Front-Line Treatment in Immune Thrombocytopenia Using Eltrombopag and High-Doses of Dexamethasone, Long-Term Follow-up

Introduction

Primary immune thrombocytopenia (ITP) is an autoimmune disease that results in platelet destruction as well as suppression in its production. There are a large number of therapeutic options, however, achieving a long-term and safe response has been the subject of study. As front-line therapies, gammaglobulin and corticosteroids are the most common treatments, however our group reported the use of eltrombopag and high doses of dexamethasone in the first line of treatment. In this study update we propose to inform the combined effectiveness of eltrombopag and dexamethasone at high doses as first line with a median follow-up of 4 years.

Material and methods

A prospective longitudinal single arm study was performed in patients with ITP at the University Hospital "Dr.
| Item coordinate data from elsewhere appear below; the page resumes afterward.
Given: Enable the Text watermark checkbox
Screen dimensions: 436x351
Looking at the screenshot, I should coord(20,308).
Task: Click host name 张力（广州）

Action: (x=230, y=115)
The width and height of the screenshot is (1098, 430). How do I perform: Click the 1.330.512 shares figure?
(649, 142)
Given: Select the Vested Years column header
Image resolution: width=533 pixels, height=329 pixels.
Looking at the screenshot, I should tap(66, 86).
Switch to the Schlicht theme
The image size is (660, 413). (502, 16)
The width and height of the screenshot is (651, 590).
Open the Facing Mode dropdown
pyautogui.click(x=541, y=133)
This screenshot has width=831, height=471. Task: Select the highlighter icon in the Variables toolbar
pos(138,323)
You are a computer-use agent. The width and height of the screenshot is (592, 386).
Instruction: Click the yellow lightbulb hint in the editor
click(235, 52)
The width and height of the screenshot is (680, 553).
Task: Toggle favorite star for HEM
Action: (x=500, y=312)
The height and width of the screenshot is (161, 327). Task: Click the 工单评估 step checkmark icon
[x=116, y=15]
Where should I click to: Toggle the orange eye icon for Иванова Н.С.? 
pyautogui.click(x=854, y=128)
José Eleuterio González "in Monterrey Mexico and of the Clinic Ruiz in Puebla, Mexico. Patients older than 18 years, with bleeding manifestations and platelet count <30 x 109 / L without previous treatment were included. Treatment consisted of eltrombopag (50 mg daily, day 1-28) in addition to dexamethasone (40 mg PO, day 1-4) on an outpatient basis. A platelet count> 30 x 10⁹ / L and complete response (CR)> 100 x 10⁹ / L was considered partial response (PR). Relapse-free survival was considered from the initial response day until the presence of relapse <30 x 10⁹ / L and the duration of the response as the maintenance period of the PR or CR.

Results

We included 9 patients from June 2012 to July 2013. The median follow-up was 41 months (10-51). At diagnosis, the median platelet count was 23.4 x 10⁹ (2-30) and at the end of follow-up was 89 x 10⁹ (65-282). Currently 5 patients (55.6%) maintained CR and 4 (44.4%) PR. Three patients relapsed during follow-up at a median of 7 months (1-14), of whom 2 achieved PR and 1 CR subsequently. The relapse free survival (RFS) was 64% at 2 years. There were no manifestations of bleeding, no events of myelofibrosis or venous thrombosis were recorded and treatment was well tolerated.

CONCLUSIONS

Combined eltrombopag and high-dose dexamethasone therapy is a viable first-line option in ITP that can generate sustained complete long-term response in adult patients. Clinical trials with larger numbers of samples are required, as well as randomized comparative studies.